Starting with the first line of the records, write out each line exactly until you have included the line containing "You are a GUI".

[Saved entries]
========================================

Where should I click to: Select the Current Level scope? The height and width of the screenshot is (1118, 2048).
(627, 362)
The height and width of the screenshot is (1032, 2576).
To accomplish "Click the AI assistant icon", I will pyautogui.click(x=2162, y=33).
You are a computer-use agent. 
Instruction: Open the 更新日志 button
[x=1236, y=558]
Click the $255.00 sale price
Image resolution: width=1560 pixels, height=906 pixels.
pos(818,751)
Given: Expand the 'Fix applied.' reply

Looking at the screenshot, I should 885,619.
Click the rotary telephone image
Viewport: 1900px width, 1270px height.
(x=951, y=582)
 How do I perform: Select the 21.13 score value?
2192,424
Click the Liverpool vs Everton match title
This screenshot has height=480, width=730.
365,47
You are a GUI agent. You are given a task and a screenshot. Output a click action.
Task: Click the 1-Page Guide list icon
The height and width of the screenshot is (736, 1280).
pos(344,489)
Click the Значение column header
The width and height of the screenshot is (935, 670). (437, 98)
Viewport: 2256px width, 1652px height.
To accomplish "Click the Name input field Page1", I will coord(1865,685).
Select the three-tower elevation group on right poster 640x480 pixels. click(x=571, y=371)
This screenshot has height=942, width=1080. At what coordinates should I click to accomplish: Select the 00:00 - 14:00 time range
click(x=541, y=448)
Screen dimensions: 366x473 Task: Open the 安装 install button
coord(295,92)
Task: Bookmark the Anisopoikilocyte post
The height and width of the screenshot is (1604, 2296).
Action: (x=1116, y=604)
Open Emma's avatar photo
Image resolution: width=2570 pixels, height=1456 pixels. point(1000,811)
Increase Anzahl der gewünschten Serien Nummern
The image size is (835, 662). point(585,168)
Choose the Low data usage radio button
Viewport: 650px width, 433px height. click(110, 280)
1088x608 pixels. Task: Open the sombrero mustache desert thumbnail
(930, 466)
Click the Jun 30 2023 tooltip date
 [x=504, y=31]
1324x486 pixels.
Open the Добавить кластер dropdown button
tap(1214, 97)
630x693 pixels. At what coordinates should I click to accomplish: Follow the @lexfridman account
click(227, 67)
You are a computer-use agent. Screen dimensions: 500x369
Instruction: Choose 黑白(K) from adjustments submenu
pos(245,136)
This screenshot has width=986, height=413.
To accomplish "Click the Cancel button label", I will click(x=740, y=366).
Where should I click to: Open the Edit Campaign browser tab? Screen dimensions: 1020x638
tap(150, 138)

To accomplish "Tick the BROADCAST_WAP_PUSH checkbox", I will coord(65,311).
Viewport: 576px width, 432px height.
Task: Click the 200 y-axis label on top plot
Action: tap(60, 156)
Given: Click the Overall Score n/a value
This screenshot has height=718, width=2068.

========================================

● **Output**
Where should I click to: Select the Current Level scope? The height and width of the screenshot is (1118, 2048).
(627, 362)
The height and width of the screenshot is (1032, 2576).
To accomplish "Click the AI assistant icon", I will pyautogui.click(x=2162, y=33).
You are a computer-use agent. 
Instruction: Open the 更新日志 button
[x=1236, y=558]
Click the $255.00 sale price
Image resolution: width=1560 pixels, height=906 pixels.
pos(818,751)
Given: Expand the 'Fix applied.' reply

Looking at the screenshot, I should 885,619.
Click the rotary telephone image
Viewport: 1900px width, 1270px height.
(x=951, y=582)
 How do I perform: Select the 21.13 score value?
2192,424
Click the Liverpool vs Everton match title
This screenshot has height=480, width=730.
365,47
You are a GUI agent. You are given a task and a screenshot. Output a click action.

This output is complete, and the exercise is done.